夢と消えた「ダブル横綱誕生」
大相撲初場所は11日目を終え、大関の琴櫻と豊昇龍での「ダブル横綱誕生」という新時代の幕開けは夢と消えて、平幕の活躍と大混戦で千秋楽に向かっている。
11日目を終えて、1敗はカザフスタン出身の前頭14枚目・金峰山。同日、金峰山は大関・大の里を突き倒し、大の里は4敗になった。2敗を守ったのは、前へ出る力と落着きが出ている前頭3枚目・王鵬。3敗は大関・豊昇龍、元大関で前頭筆頭・霧島、前頭5枚目・千代翔馬、昨年春場所で優勝した前頭11枚目・尊富士だ。
星のつぶし合いになってきたので、ノートに勝敗を書いているが、ややこしくなり、脳トレ状態になってきた。さらに優勝予想となると、その力士の精神面、得意技、対戦相手の状態を考えて、後半の大相撲は高度な脳トレになると確信した。
先場所初優勝した琴櫻は、2日目から5連敗して11日目まで5勝6敗というまさかの成績。11日目のNHKテレビの正面解説の琴風さん(元大関・琴風)は、横綱昇進を意識してしまうことを「呪縛」と表現。前半の琴櫻はその呪縛で体が固まってしまったようだった。

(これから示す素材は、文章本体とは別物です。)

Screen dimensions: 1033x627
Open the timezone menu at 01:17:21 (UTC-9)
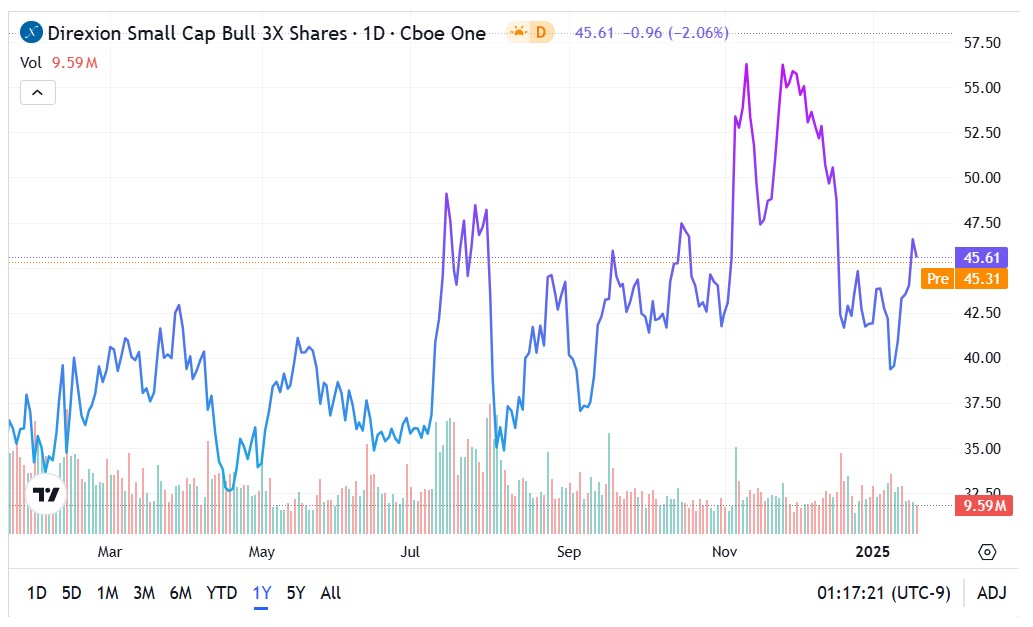pyautogui.click(x=884, y=593)
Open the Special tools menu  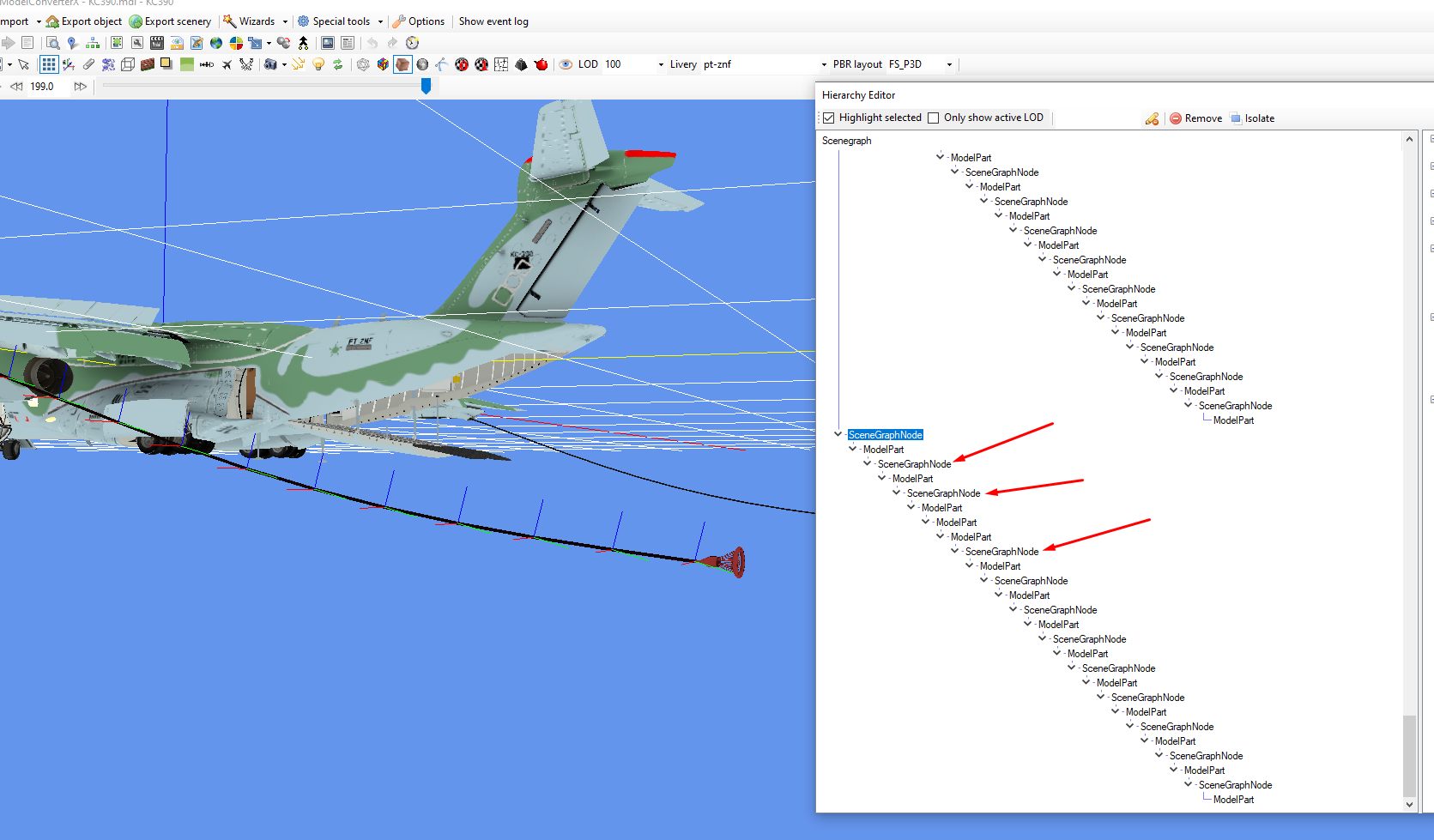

11日目の向正面解説は、力士の時にお辞儀が美しかった(今も美しいと思う)錣山親方(元小結・豊真将)である。前日の10日目の幕内取組前に『師の教え〜寺尾 先代錣山親方の教え〜』というのが放送され、錣山親方が、亡くなった先代錣山親方(元関脇・寺尾)がたびたび語っていた言葉が紹介された。「負けても腐るな」である。まさに琴櫻への言葉のようだった。
一方、豊昇龍は、先場所の千秋楽で琴櫻に負けて1敗差で優勝を逃した。今場所はその悔しさを、にらみの顔とキビキビした動作で表現して相撲を取っている。しかし、負ける時があっけなくて、豊昇龍のファンも悔しい思いをしていることだろう。12日目に金峰山を倒して、大関の強さを披露しなくてはならない。